*** Information Section Begins ***

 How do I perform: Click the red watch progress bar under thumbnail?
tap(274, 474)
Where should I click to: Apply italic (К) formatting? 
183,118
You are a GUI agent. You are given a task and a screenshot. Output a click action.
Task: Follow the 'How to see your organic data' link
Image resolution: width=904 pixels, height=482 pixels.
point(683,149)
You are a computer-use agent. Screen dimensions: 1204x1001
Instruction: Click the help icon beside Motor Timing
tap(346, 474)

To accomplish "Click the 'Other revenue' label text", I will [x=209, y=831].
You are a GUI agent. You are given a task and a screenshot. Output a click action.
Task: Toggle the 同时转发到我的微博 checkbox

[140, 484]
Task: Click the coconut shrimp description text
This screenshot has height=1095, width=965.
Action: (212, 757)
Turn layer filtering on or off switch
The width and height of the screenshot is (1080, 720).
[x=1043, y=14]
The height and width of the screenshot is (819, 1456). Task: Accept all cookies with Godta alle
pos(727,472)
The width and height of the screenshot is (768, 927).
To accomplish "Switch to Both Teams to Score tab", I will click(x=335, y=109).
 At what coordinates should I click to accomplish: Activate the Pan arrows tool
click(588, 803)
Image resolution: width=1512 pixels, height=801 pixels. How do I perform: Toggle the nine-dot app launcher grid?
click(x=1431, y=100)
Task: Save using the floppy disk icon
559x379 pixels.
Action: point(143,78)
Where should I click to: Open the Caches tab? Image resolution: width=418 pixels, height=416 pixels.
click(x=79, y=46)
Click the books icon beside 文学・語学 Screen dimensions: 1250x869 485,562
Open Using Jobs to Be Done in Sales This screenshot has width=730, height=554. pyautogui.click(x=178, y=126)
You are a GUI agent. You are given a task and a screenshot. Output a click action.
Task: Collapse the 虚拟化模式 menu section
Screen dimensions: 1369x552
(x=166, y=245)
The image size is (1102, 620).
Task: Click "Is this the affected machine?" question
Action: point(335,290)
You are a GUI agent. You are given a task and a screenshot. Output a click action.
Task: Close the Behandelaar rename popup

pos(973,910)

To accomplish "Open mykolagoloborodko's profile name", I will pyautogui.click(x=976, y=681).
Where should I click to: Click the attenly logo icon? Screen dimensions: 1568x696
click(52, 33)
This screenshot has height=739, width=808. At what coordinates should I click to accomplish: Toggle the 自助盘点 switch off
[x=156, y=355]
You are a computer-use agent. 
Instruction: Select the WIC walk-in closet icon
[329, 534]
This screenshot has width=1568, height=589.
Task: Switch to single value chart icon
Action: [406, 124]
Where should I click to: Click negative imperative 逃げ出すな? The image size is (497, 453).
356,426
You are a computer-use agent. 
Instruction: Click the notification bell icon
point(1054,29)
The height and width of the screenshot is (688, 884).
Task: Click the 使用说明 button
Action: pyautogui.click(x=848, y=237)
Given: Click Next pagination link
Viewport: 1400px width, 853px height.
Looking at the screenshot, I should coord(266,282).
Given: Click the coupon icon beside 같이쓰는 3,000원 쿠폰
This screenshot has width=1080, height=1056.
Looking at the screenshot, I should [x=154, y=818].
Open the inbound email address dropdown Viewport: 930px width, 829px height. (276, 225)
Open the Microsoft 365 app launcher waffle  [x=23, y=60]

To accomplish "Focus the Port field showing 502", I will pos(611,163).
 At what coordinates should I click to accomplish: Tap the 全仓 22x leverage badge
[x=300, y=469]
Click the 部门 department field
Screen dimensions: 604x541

*** Information Section Ends ***

▶ [What you are asked to do] Only these are to be transcribed: the line with "Given: Click Next pagination link" and every line after it through the last line of the entries, each exactly.

▶ [Answer to this task]
Given: Click Next pagination link
Viewport: 1400px width, 853px height.
Looking at the screenshot, I should coord(266,282).
Given: Click the coupon icon beside 같이쓰는 3,000원 쿠폰
This screenshot has width=1080, height=1056.
Looking at the screenshot, I should [x=154, y=818].
Open the inbound email address dropdown Viewport: 930px width, 829px height. (276, 225)
Open the Microsoft 365 app launcher waffle  [x=23, y=60]

To accomplish "Focus the Port field showing 502", I will pos(611,163).
 At what coordinates should I click to accomplish: Tap the 全仓 22x leverage badge
[x=300, y=469]
Click the 部门 department field
Screen dimensions: 604x541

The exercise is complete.